Netflix Stock Surges as Analysts Elevate Targets
Streaming Giant’s Q2 Beat Fuels Optimism Despite Margin Warnings
Wall Street analysts are boosting their price targets for Netflix shares following a strong second-quarter performance. The company exceeded expectations for both earnings and revenue, which saw a significant 16% year-over-year increase.
Analysts Cheer Revenue Growth and Future Outlook
The streaming behemoth not only surpassed financial projections but also raised its full-year revenue forecast. This positive momentum has led multiple financial firms to revise their outlooks upward, signaling confidence in Netflix’s strategic direction.
Netflix Q2 Earnings: Revenue Beat, EPS Beat, Subscriber Growth Solid. Analysts are raising targets across the board. pic.twitter.com/xxxxxxxxx
— World-Today-News (@WorldTodayNews) August 1, 2024
Despite a slight dip in premarket trading due to a cautionary note on second-half operating margins, the underlying sentiment remains overwhelmingly positive. Netflix cited increased content amortization and marketing expenses for a larger second-half slate as reasons for the margin prediction.
Key Firms Raise Price Targets Significantly
Several prominent financial institutions have updated their recommendations and price objectives for NFLX.
Piper Sandler Lifts Target to $1,500
Piper Sandler reiterated its “overweight” rating, increasing its price target to $1,500 per share from $1,400. Analyst **Thomas Champion** noted the company’s raised FY25 revenue guidance of approximately $1 billion as a sign of management’s confidence. Champion views Netflix as a “defensive name with multiple upside levers,” anticipating about 18% potential upside from Thursday’s closing price.
Morgan Stanley Confirms “Overweight” with $1,500 Target
Morgan Stanley maintained its “overweight” stance and set a new price target of $1,500. Analyst **Benjamin Swinburne** highlighted the promising performance of the new ad tech, which is expected to roughly double ad revenues in 2025. The firm also sees artificial intelligence as a key driver for future content and product innovation.
Wells Fargo Sees Over 22% Upside
Wells Fargo also kept an “overweight” rating, elevating its price target to $1,560 from $1,500. Analyst **Steven Cahall** pointed to Netflix’s evolution into a larger revenue platform, driven by efforts to monetize password sharing and expand its advertising tiers. Cahall expects this “flywheel” effect to continue as revenue growth fuels further investment in content and technology.

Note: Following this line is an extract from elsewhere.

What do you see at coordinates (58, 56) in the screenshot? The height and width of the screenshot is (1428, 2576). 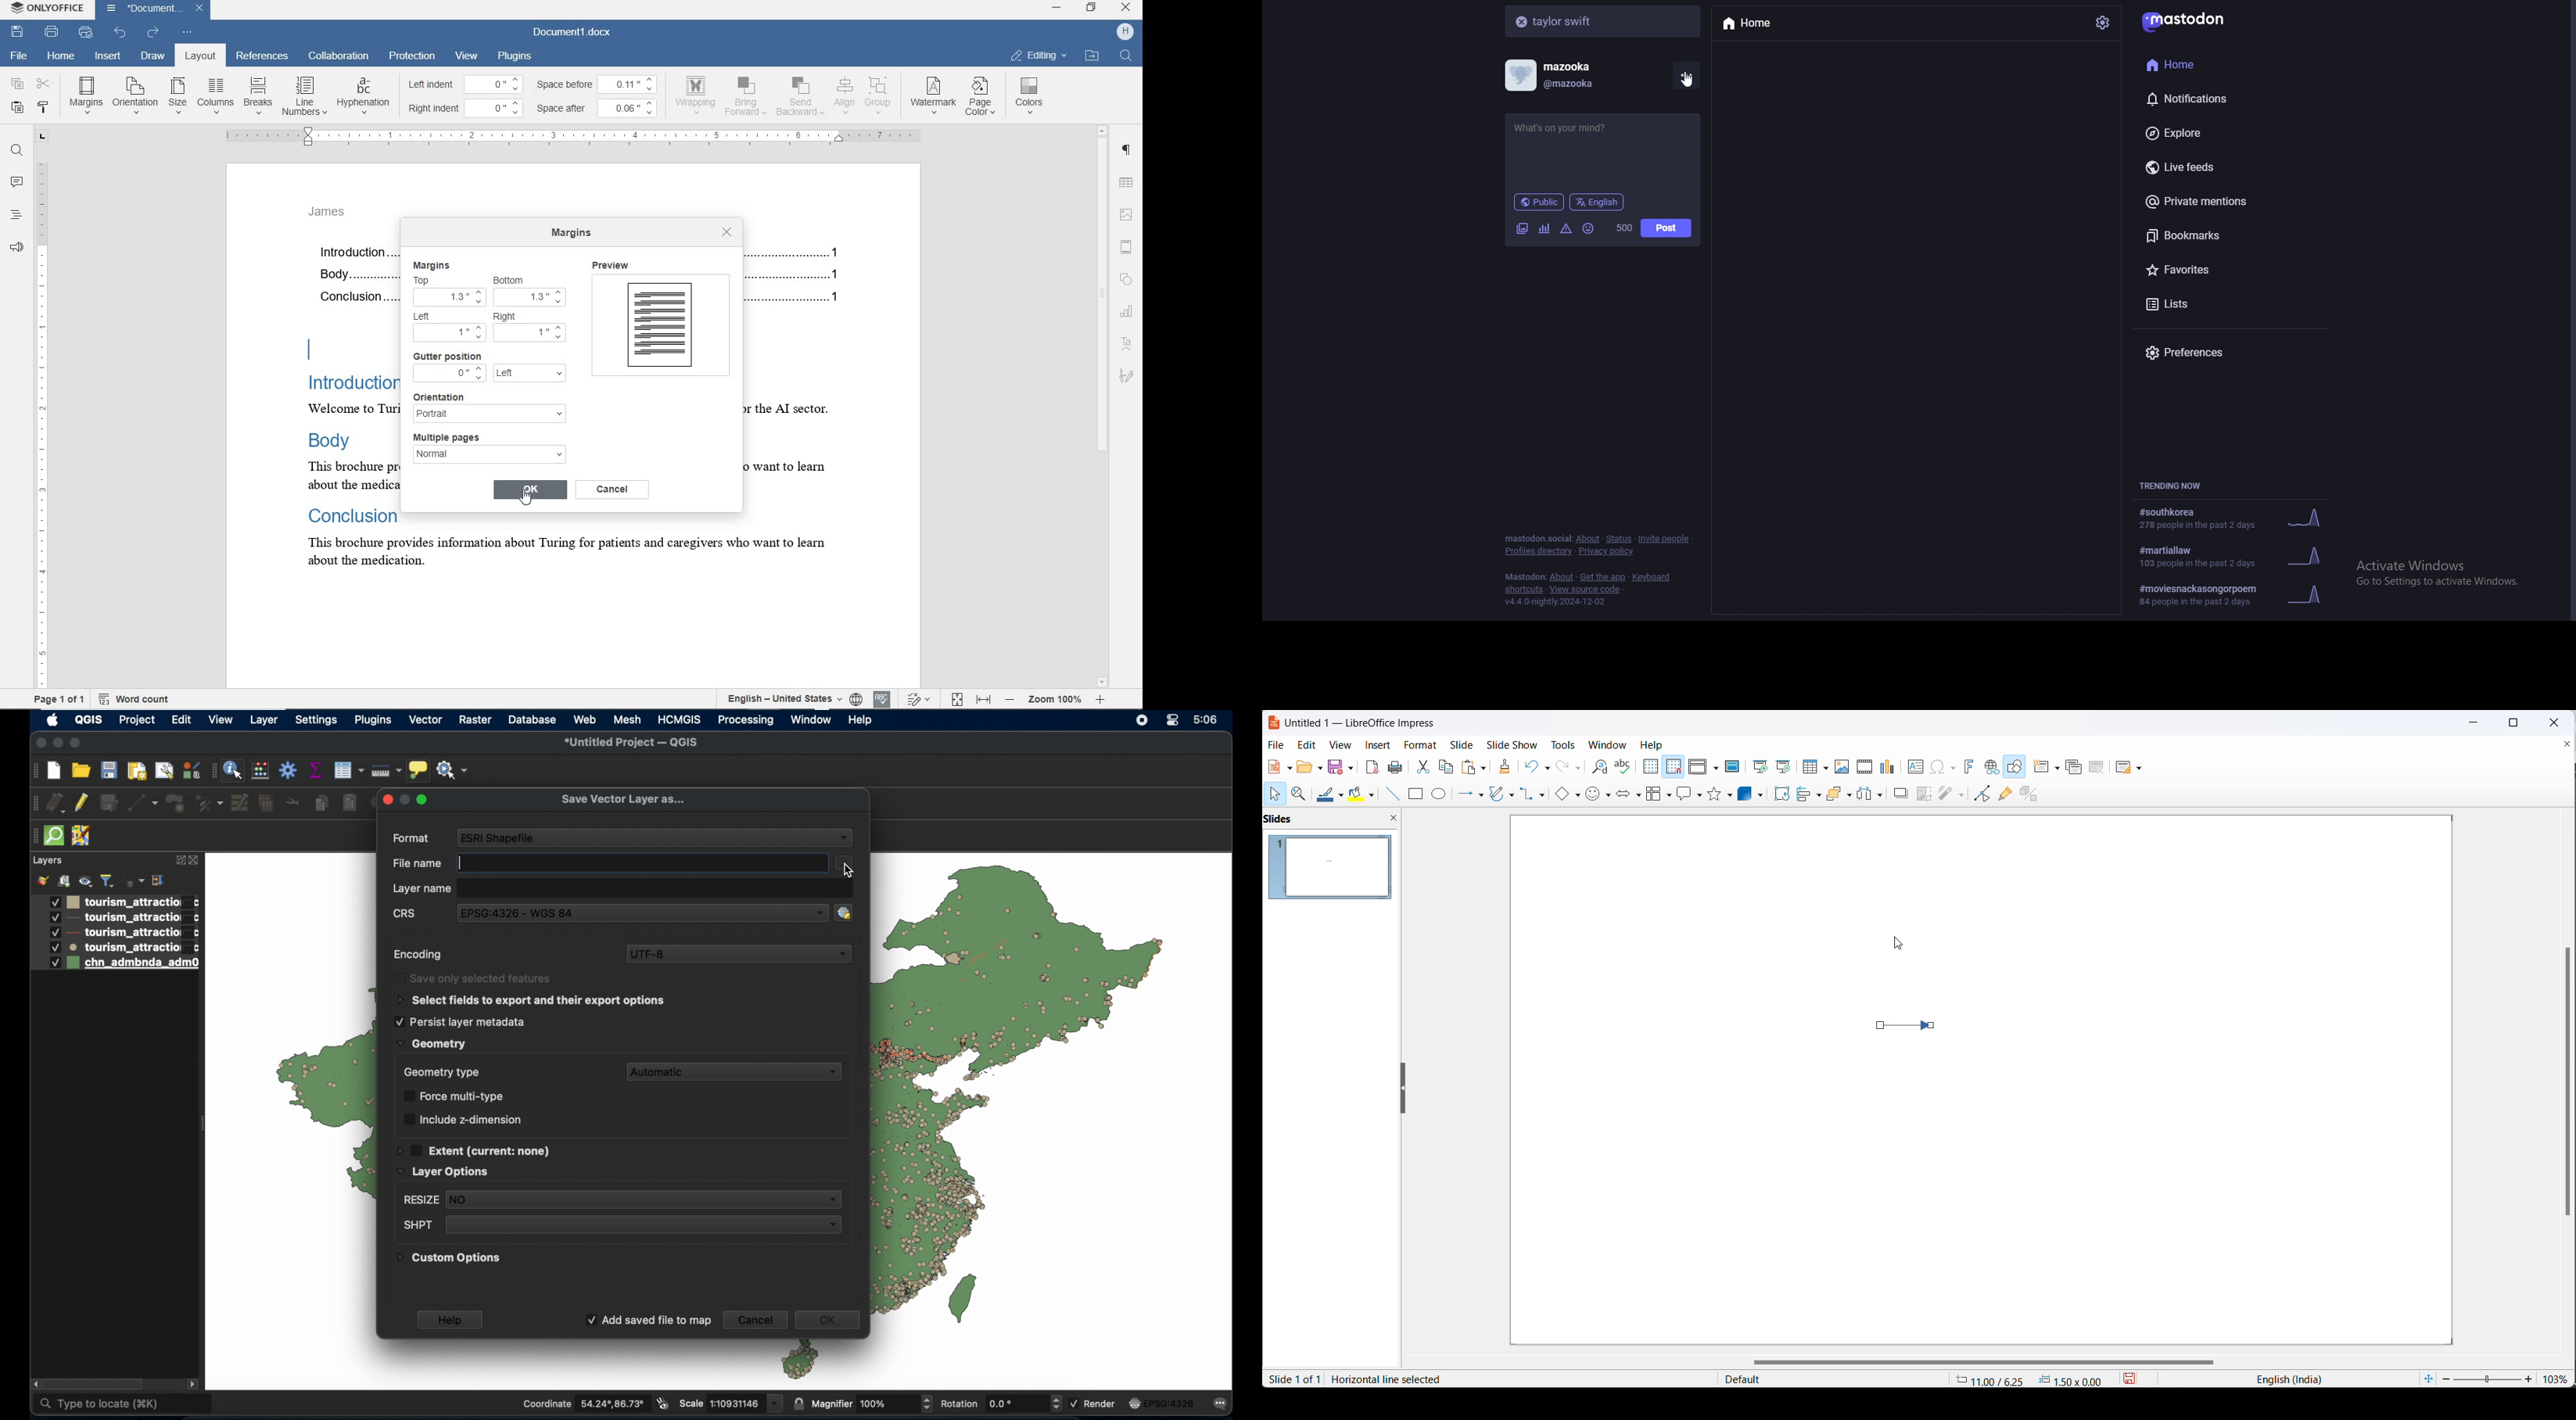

Jefferies and UBS Join the Optimism
Jefferies raised its target to $1,500 from $1,400, maintaining its “buy” rating. Analyst **James Heaney** anticipates subscriber growth from password sharing crackdowns and the ad-supported tier, with long-term growth fueled by price increases and the burgeoning ad business. Jefferies forecasts robust free cash flow margins exceeding 25% long-term.
UBS increased its target to $1,495 from $1,450, keeping a “buy” rating. Analyst **John C. Hodulik** believes secular trends and a more focused approach from competitors will support Netflix’s ability to enhance monetization and achieve operating leverage.
JPMorgan Maintains Neutral Stance
JPMorgan adjusted its price target to $1,300 from $1,230, while reiterating a “neutral” rating. Analyst **Doug Anmuth** attributed the raised 2025 outlook partly to favorable foreign exchange rates and subscriber growth. He noted that second-quarter net additions were weighted towards the end of the period, bolstered by popular content like “Squid Game” and “Ginny & Georgia.”
In a notable trend, Netflix’s subscriber growth has been bolstered by its crackdown on password sharing, a strategy that has reportedly added millions of new paying customers globally. For instance, the service’s crackdown in Canada alone is estimated to have added hundreds of thousands of new subscribers within its first few months.